The above-mentioned patents, to Robert E. Swenson Ser. Nos. 207,097 and 207,152 disclose a data processing system for decreasing the average time required to access data where that data is stored on disks. A cache memory is provided and data in this memory may be accessed in a much shorter time than if the data were accessed directly from the disks. The cache memory stores segments of data, these segments containing the most recently accessed words or the words most likely to be accessed with a short interval. When a host processor wishes to access a location or locations, it sends a command to a storage control unit which first checks to see if the data from the desired locations is resident in the cache memory. If it is, the data is returned to the host if the command is a read command, and if the command is a write command then data from the host processor is written into the cache memory. If the data is not resident in the cache memory then it is staged by segments from a disk and placed in the cache memory before the host command is executed. However, before this may be accomplished, it may be necessary to delete or remove some of the segments resident in the cache memory. This is done by writing the new segments of data from the disks over selected segments in the cache memory. As taught by the aforementioned applications of Robert E. Swenson, this is accomplished by providing a segment descriptor table having an entry associated with each segment resident in the cache memory. In addition to other information relating to its associated segment, each entry in the segment descriptor table includes a forward age link address and a backward age link address whereby the segments are linked from the least recently used to the most recently used. When a segment must be replaced to make room for another segment, it is the least recently used segment which has not been written to since being staged from a disk to the cache memory that is replaced.
In the system described above, a segment is relinked at the most recently used position each time it is referenced. During what would otherwise be idle time for the storage control unit, it trickles back to the disks segments in the cache memory which have been written to by a host since they were first loaded in the cache. Segments are trickled back to the disks only if they have been written to and are then trickled back in order from the least recently used to the most recently used. As used hereinafter the term trickle defines the activity of transferring a written-to segment of data from a cache memory to a bulk memory without replacement of the segment in the cache memory.

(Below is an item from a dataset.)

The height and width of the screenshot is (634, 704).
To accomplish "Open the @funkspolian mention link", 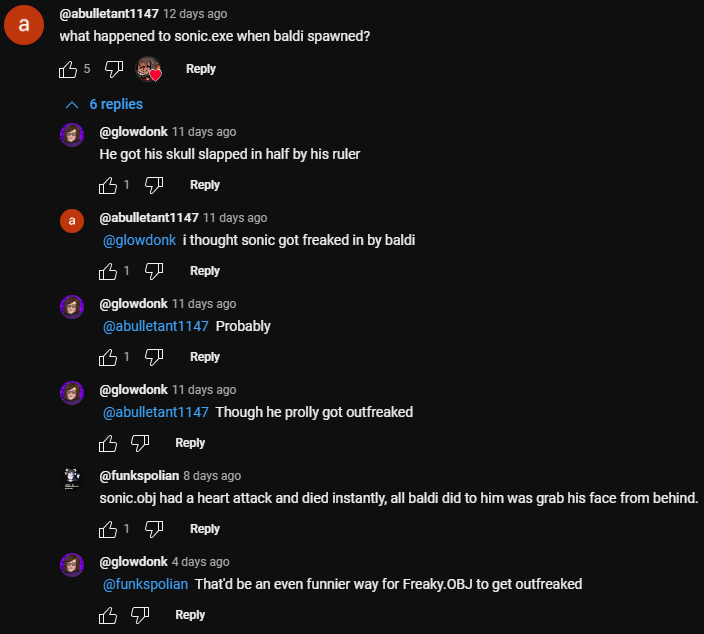I will point(146,584).
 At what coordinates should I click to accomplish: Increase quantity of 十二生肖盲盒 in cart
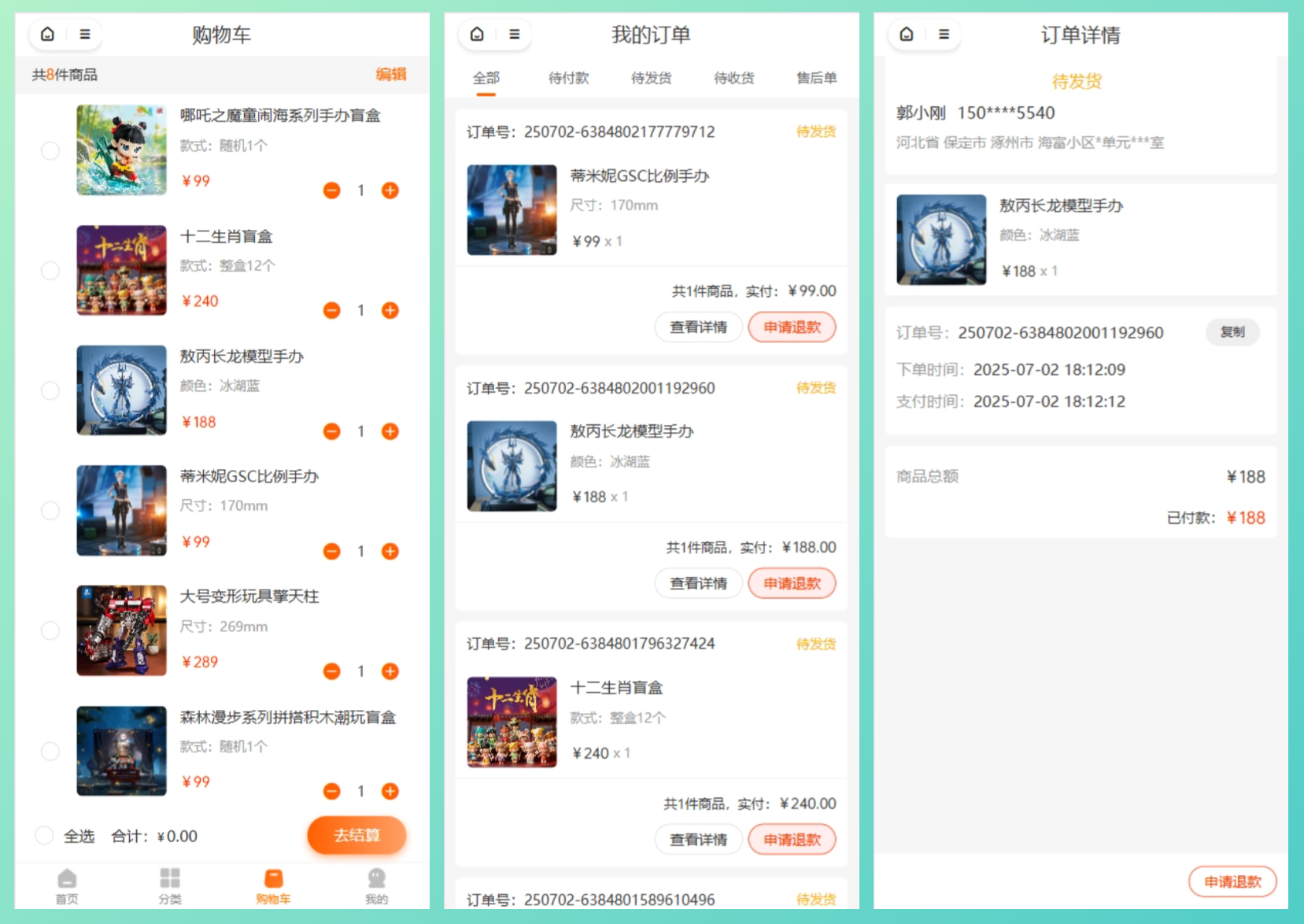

In the foregoing system a write operation is acknowledged to the host when data from the host is written into the cache memory. Between the time a write is acknowledged to the host and the time the data is actually written to the disk (by replacement or trickling) there is a window of vulnerability to any cache memory failure such as power loss which destroys the data. To shorten this window of vulnerability it is desirable to write all modified data to the disks as soon as possible. Unfortunately, this tends to significantly increase traffic within the subsystem to the extent that a considerable part of the advantages of a cache memory may be lost. The cache aging technique of least recently used, as employed in the aforementioned Swenson patents, minimizes the number of writebacks but still produces an arbitrarily long window of vulnerability for cache segments which are frequently referenced. The present invention solves this problem by separating the replacement age of a segment (i.e. its relative eligibility for replacement with a new segment) from its writeback age (i.e. its relative eligibility for being written back or trickled to disk).